61. Hall v. Auburn Turnp. Co., 27 Cal. 255, 87 Am. Dec. 75.

Ratification by stockholders.— In the case of Martin v. Niagara Falls Paper Mfg. Co., 122 N. Y. 165, 25 N. E. 303, it was held that if the officers or trustees of a manufacturing corporation do an unauthorized act, or incur indebtedness, which would not create a corporate liability, the stockholders may subsequently ratify, and so validate the transaction. There is nothing malum in se or malum prohibitum in the loaning of its credit by such a corporation, and when accommodation paper has been executed in its name by its president, and the transactions have been ratified by the stockholders, and no other rights intervene, they are thus validated and may be enforced against the corporation. But see Webster v. Howe Mach. Co., 54 Conn. 394, 8 Atl. 482.
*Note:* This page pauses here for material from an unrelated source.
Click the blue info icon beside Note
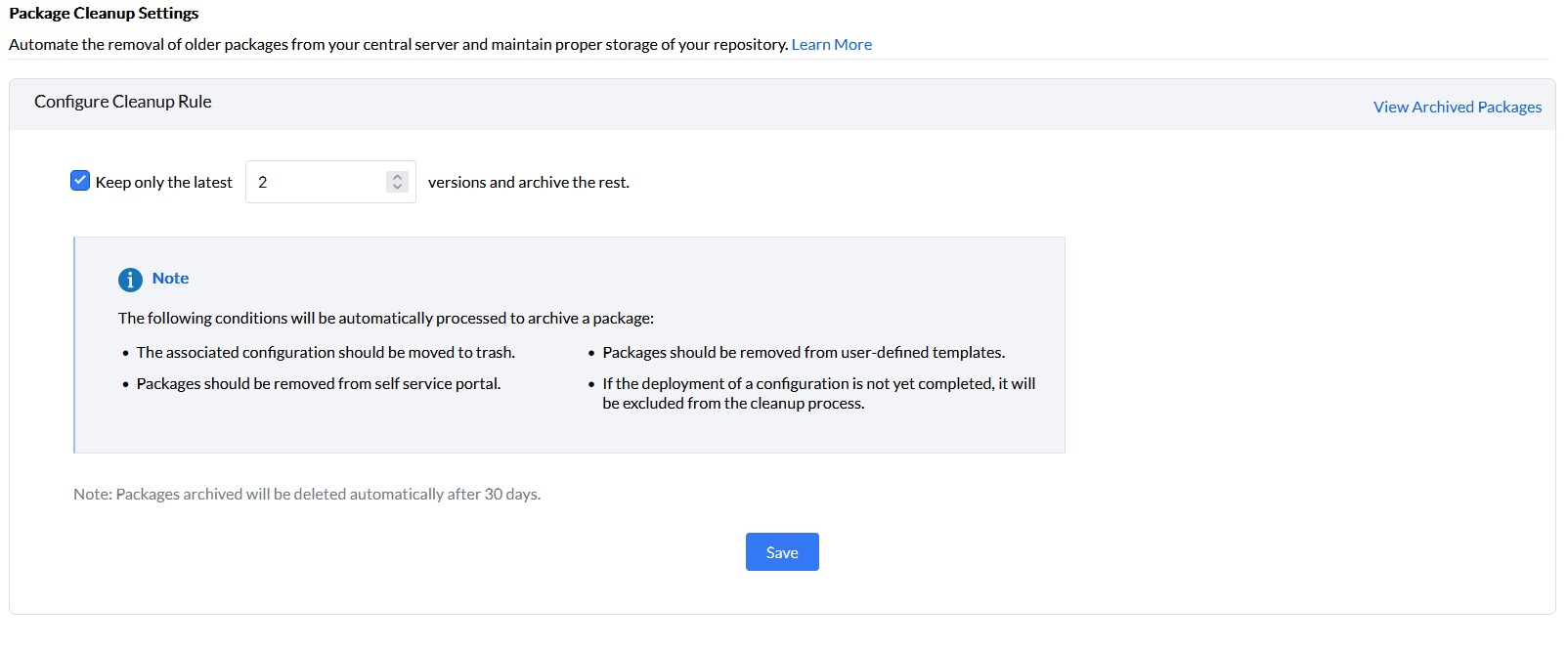Viewport: 1568px width, 652px height. (130, 280)
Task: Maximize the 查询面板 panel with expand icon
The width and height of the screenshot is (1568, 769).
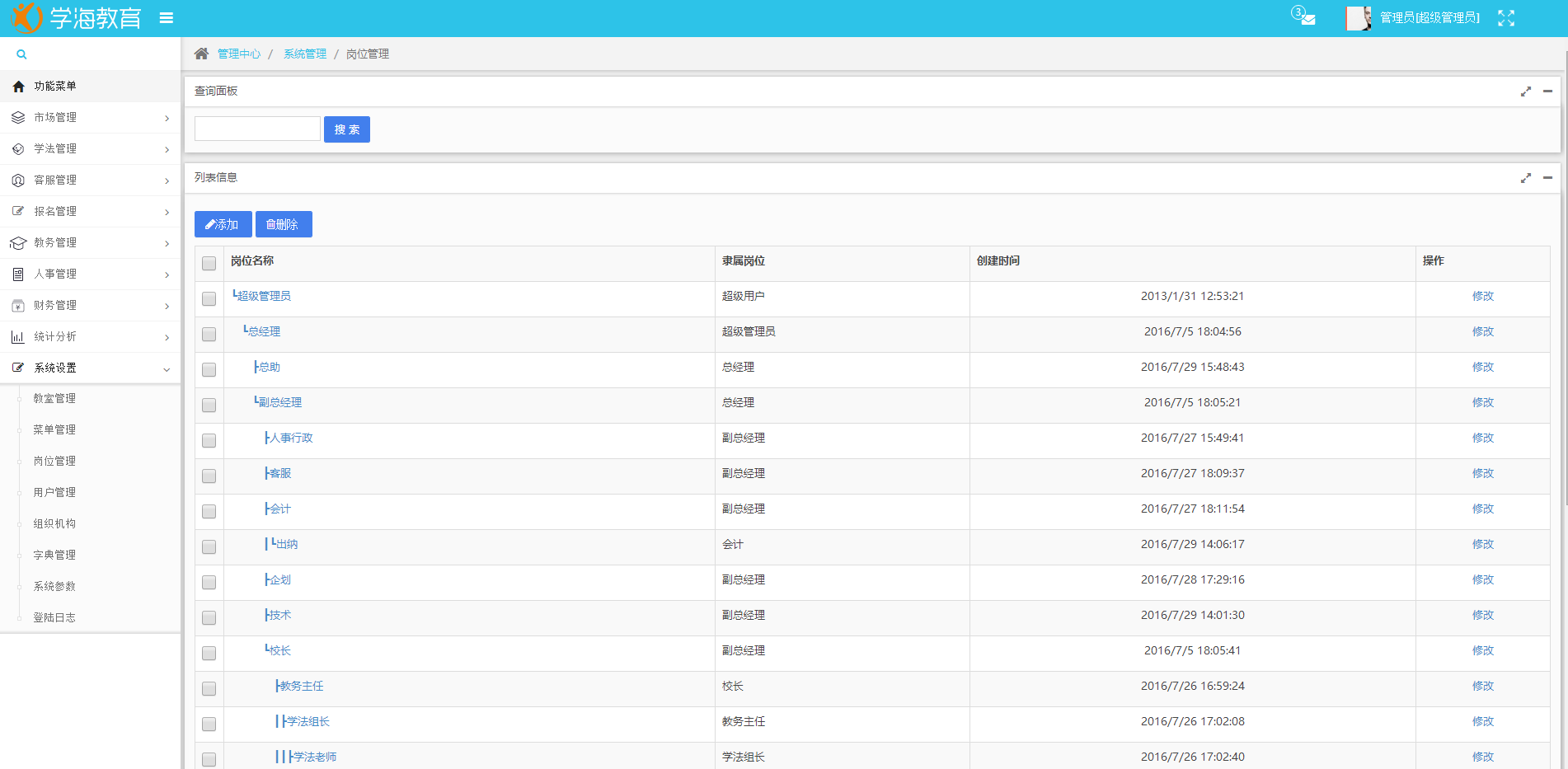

Loans of credit to persons dealing with corporation.-A corporation dealing in manufactured goods, and needing them for sale, may, as a proper incident to its business, extend financial aid to a manufacturer by advancing him money to enable him to furnish the goods. This may be done by a loan of its own money, or by indorsing the manufacturer's note, looking for reimbursement out of the goods to be manufactured and delivered. Holmes v. Willard, 125 N. Y. 75, 25 N. E. 1083, 11 L. R. A. 170;

National Bank of Commerce v. Allen, 90 Fed. 545.

62. National Park Bank v. GermanAm. Mut., etc., Co., 116 N. Y. 281, 22 N. E. 367.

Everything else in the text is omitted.